§ **TASK STATEMENT**
Please write out exactly the lines of the data below from the line holding "Given: Open the Media tab" through the line holding "Viewport: 971px width, 667px height.", and leave out the rest.

§ **GIVEN DATA**
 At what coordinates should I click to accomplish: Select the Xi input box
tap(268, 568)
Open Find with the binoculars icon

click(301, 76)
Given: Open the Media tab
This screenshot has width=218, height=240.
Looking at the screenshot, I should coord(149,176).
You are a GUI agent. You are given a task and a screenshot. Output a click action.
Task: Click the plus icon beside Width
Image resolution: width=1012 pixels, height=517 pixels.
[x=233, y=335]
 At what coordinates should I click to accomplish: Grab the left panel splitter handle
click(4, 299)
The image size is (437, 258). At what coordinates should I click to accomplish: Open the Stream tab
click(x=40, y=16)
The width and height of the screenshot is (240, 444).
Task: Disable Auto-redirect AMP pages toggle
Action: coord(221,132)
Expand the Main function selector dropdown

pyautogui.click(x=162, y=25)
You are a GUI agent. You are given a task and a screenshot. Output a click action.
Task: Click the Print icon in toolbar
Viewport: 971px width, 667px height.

==

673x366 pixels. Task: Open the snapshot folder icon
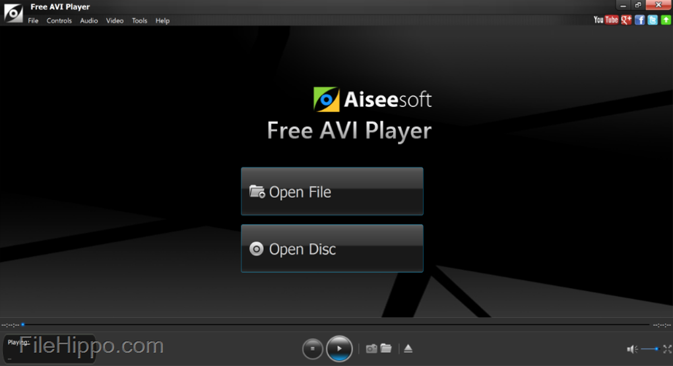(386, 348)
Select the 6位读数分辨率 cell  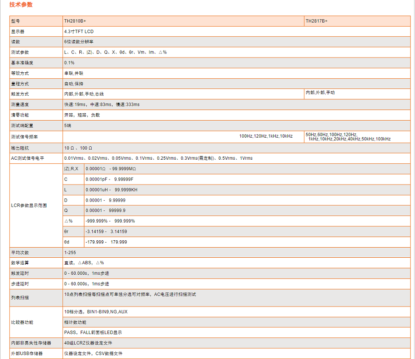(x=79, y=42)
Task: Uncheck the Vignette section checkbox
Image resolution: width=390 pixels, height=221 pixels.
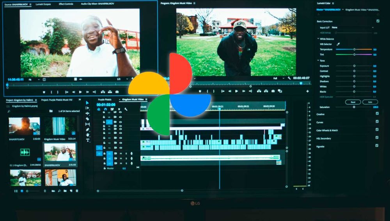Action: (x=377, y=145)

§ **EXERCISE OUTPUT**
Given: Open the Media tab
This screenshot has width=218, height=240.
Looking at the screenshot, I should coord(149,176).
You are a GUI agent. You are given a task and a screenshot. Output a click action.
Task: Click the plus icon beside Width
Image resolution: width=1012 pixels, height=517 pixels.
[x=233, y=335]
 At what coordinates should I click to accomplish: Grab the left panel splitter handle
click(4, 299)
The image size is (437, 258). At what coordinates should I click to accomplish: Open the Stream tab
click(x=40, y=16)
The width and height of the screenshot is (240, 444).
Task: Disable Auto-redirect AMP pages toggle
Action: coord(221,132)
Expand the Main function selector dropdown

pyautogui.click(x=162, y=25)
You are a GUI agent. You are given a task and a screenshot. Output a click action.
Task: Click the Print icon in toolbar
Viewport: 971px width, 667px height.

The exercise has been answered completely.